##### INFORMATION SHOWN #####

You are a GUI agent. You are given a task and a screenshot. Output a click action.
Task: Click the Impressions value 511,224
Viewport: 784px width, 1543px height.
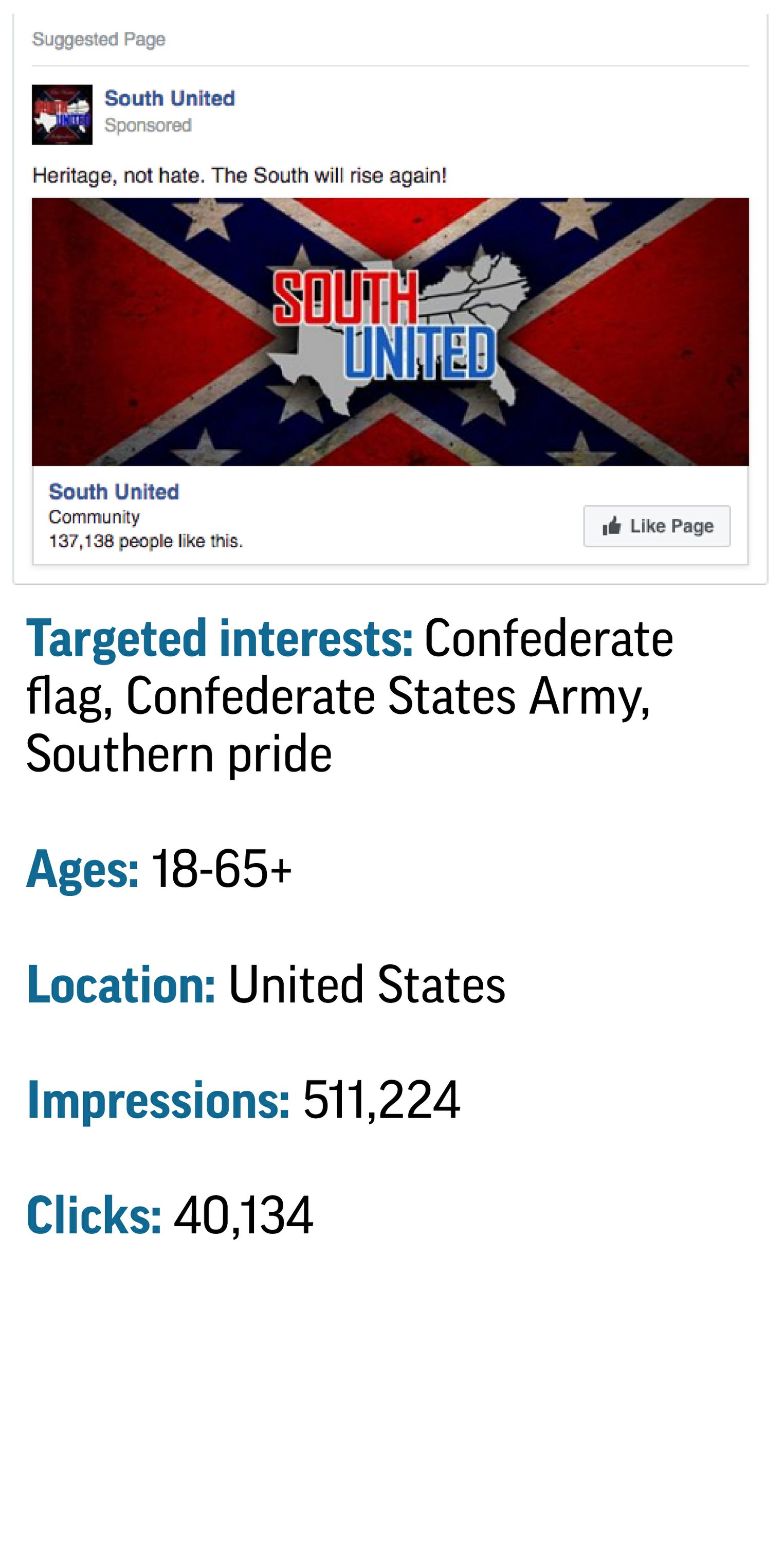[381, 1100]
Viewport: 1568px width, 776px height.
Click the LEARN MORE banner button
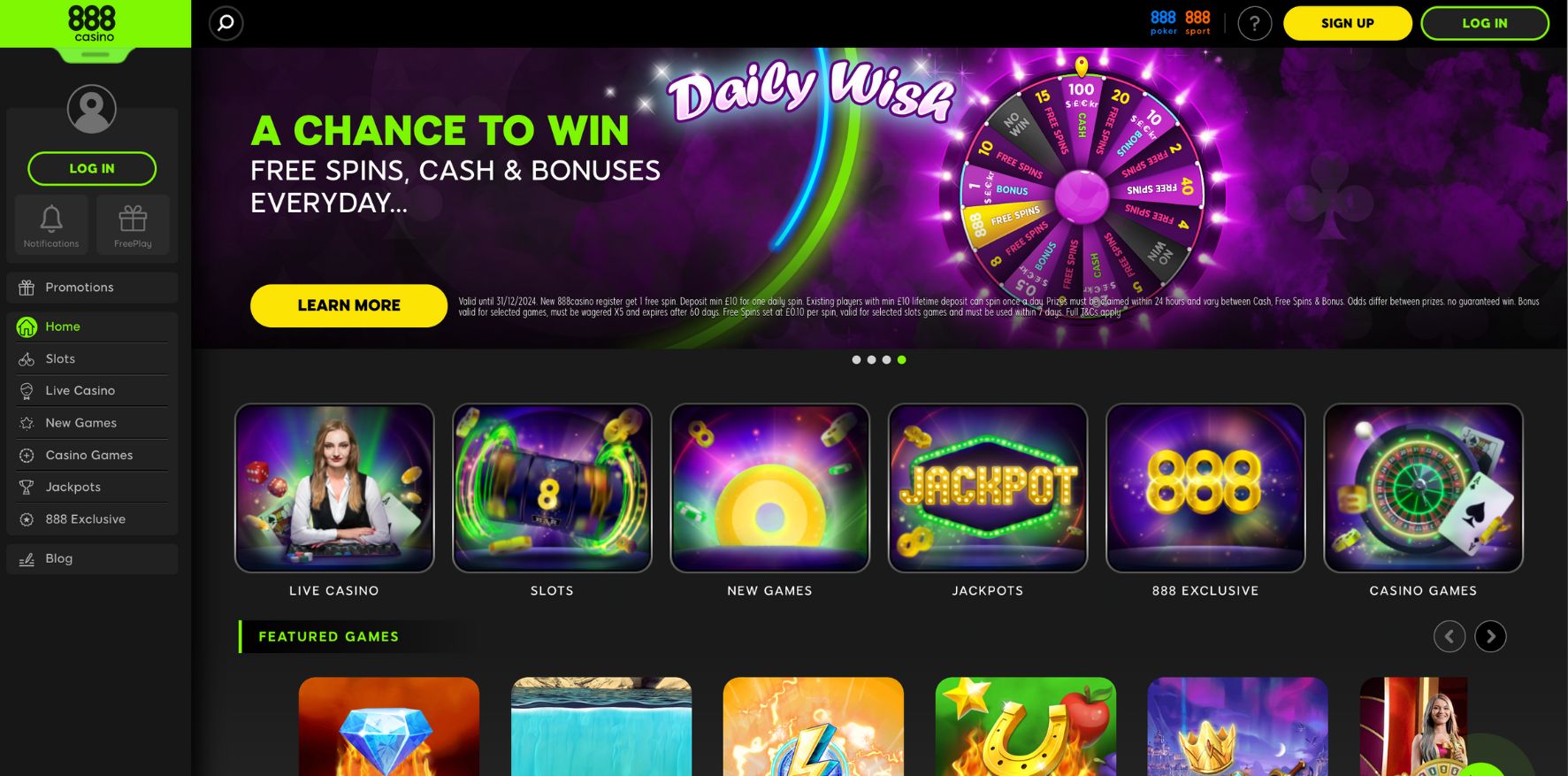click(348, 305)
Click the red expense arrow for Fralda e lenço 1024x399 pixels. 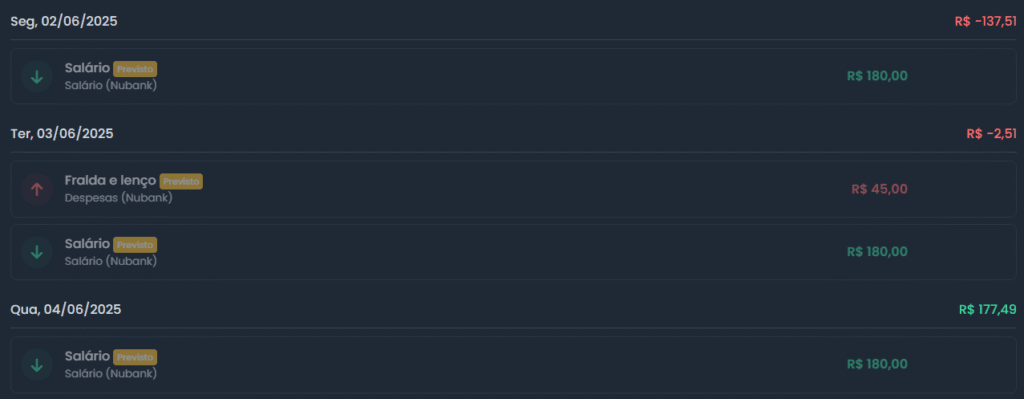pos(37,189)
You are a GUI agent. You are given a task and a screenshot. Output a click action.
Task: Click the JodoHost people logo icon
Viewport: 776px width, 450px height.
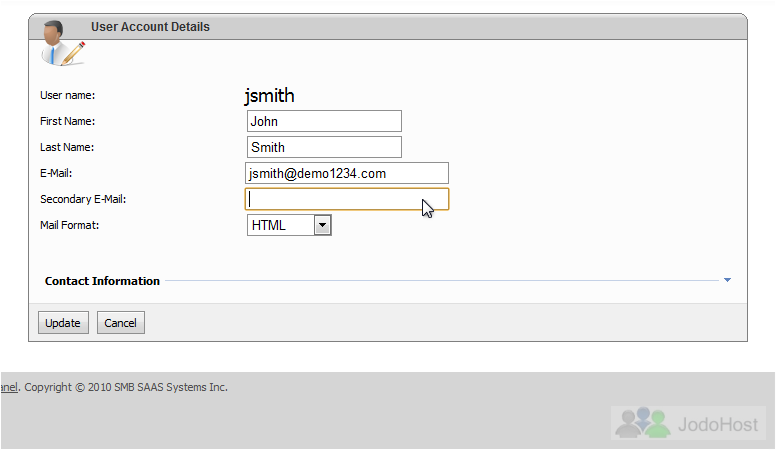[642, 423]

#####

The required output is the line containing "Task: Click the JodoHost people logo icon" plus every line after it to the end of the data, copied exactly and with no pictures.

RESPONSE BELOW:
Task: Click the JodoHost people logo icon
Viewport: 776px width, 450px height.
[642, 423]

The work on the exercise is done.